I accepted my new role with hesitation but also a sense of expectancy.
My garden canvas here is modest. It extends the length of our apartment and curves around a patio outside the bedroom window. On the advice of those with horticulture experience, I left one “leg” of the garden as planted and had the rest removed. I wanted to paint my own garden over time. Initially, because of the pandemic, it was impossible to venture out to buy plants for the fallow space, so I relied on the perennials already there to reveal themselves.
Mornings during the spring Lockdown, I pulled a director’s chair into the sun and sat beside the garden. Seemed like each day something new would push up through the earth. In contrast to the mayhem on the news and my burgeoning fear, the garden induced a stillness in me that I realized I craved.

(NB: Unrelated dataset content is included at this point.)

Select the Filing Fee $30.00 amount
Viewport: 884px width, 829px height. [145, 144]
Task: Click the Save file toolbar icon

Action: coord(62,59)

The first discovery was lilies of the valley. Then came Solomon’s seal, with bees buzzing to capture their nectar. Then came the first shoots of what were to become bearded iris. The turgid casing of the not-quite- ready-to-bloom petals emerged from what I learned was a rhizome, a sausage-shaped lump coming out of the soil. It was all so sensual and alive.
I woke up each morning excited to see the progress, to notice how the petals unfurled. Eventually, I grabbed pencil and watercolors in an attempt to capture the unfolding magic.
In time, zinnias, hosta, lariope and daffodils joined the others, as did a Chinese hybrid hydrangea, which promises to produce yellow blossoms this fall.